GOAL OF THE EXERCISE: Your answer should be the lines below from the one holding "This screenshot has" through the one holding "Instruction: Show next", copied exactly and with nothing else.

DATA RECORDS:
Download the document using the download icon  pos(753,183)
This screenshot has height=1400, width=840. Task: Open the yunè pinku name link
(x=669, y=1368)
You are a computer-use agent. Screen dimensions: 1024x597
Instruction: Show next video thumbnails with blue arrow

--

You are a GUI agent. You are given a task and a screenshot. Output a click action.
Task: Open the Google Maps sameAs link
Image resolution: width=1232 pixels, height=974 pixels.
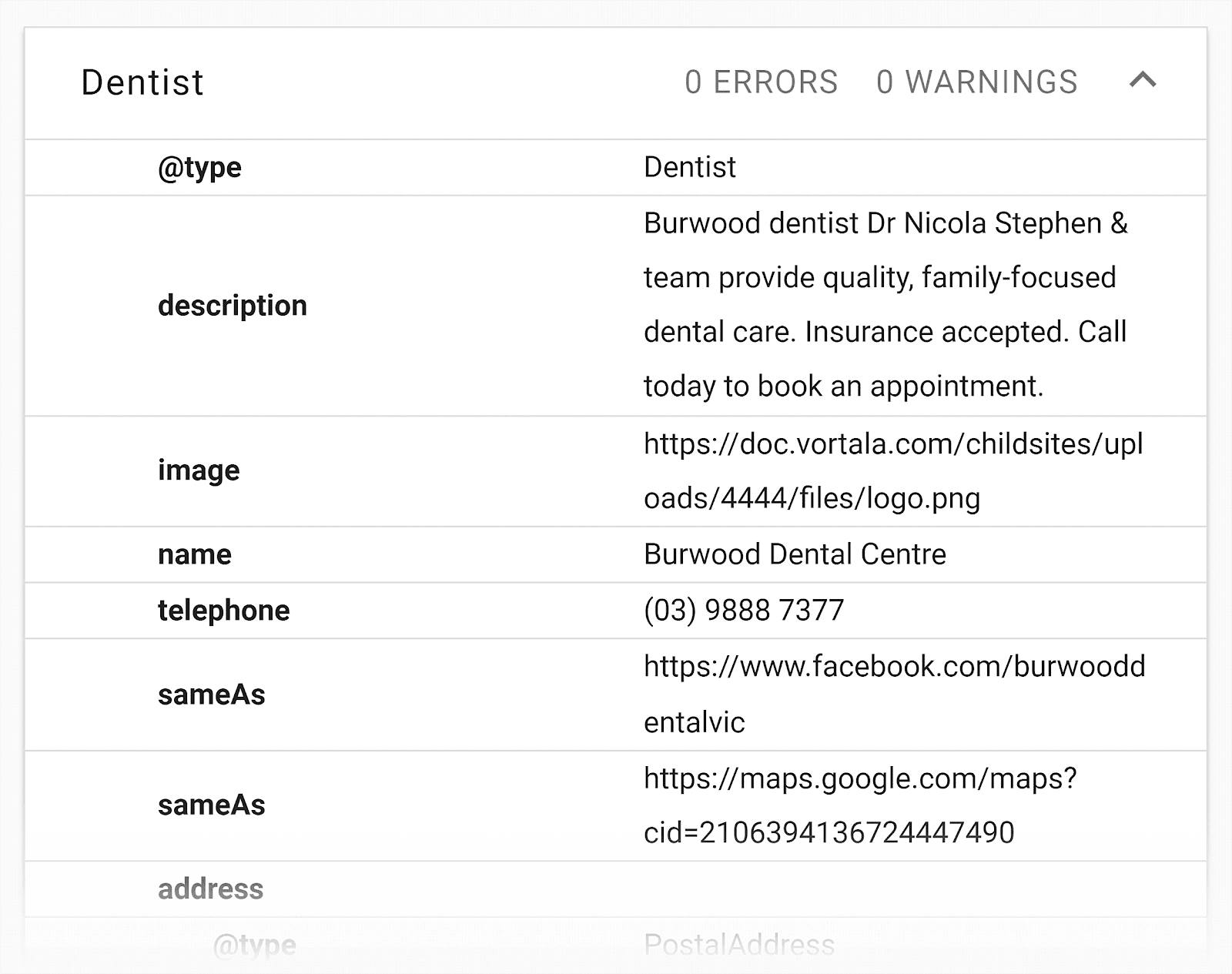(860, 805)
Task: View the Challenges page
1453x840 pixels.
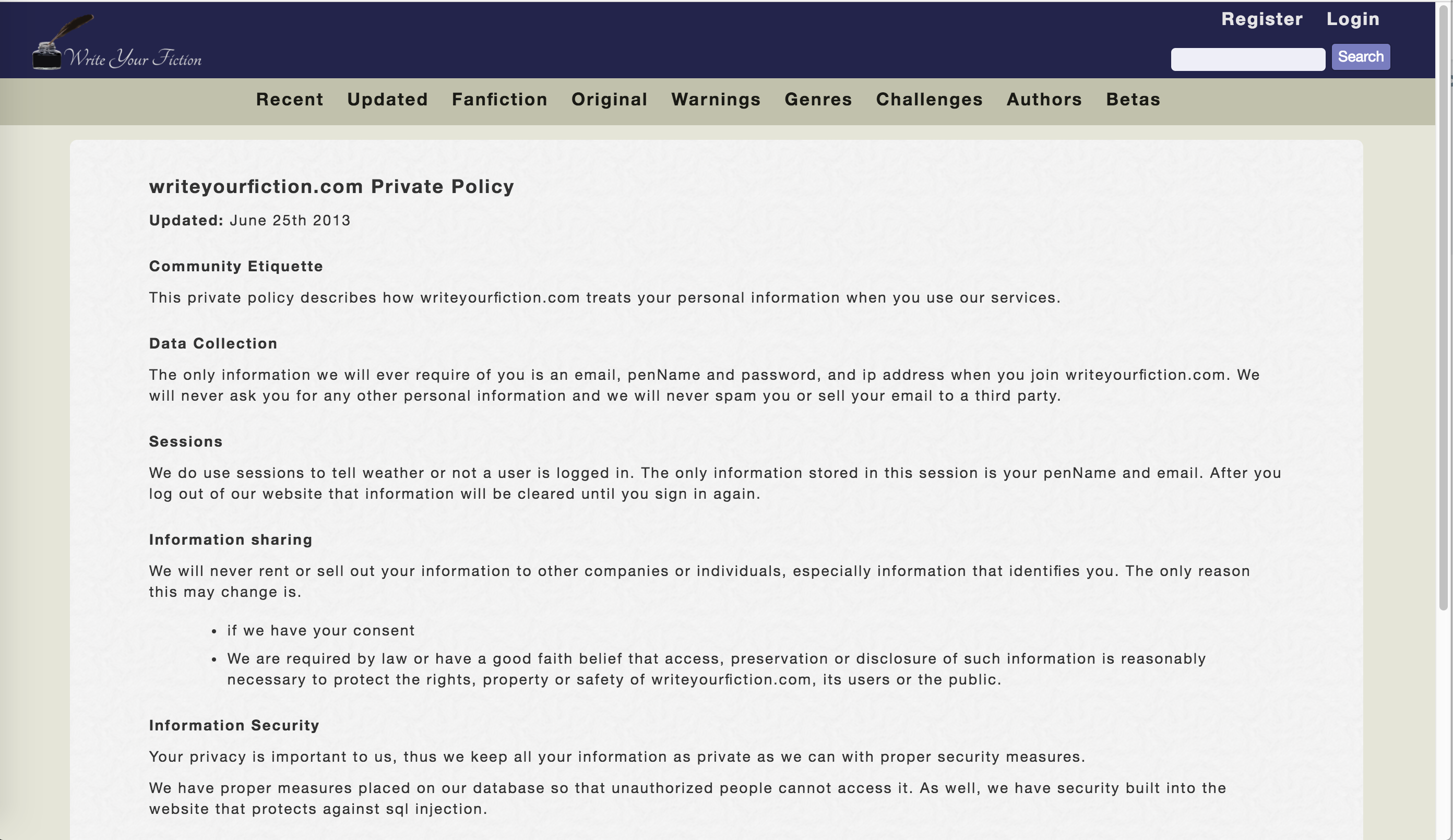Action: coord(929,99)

RESPONSE BELOW:
This screenshot has height=1400, width=840. Task: Open the yunè pinku name link
(x=669, y=1368)
You are a computer-use agent. Screen dimensions: 1024x597
Instruction: Show next video thumbnails with blue arrow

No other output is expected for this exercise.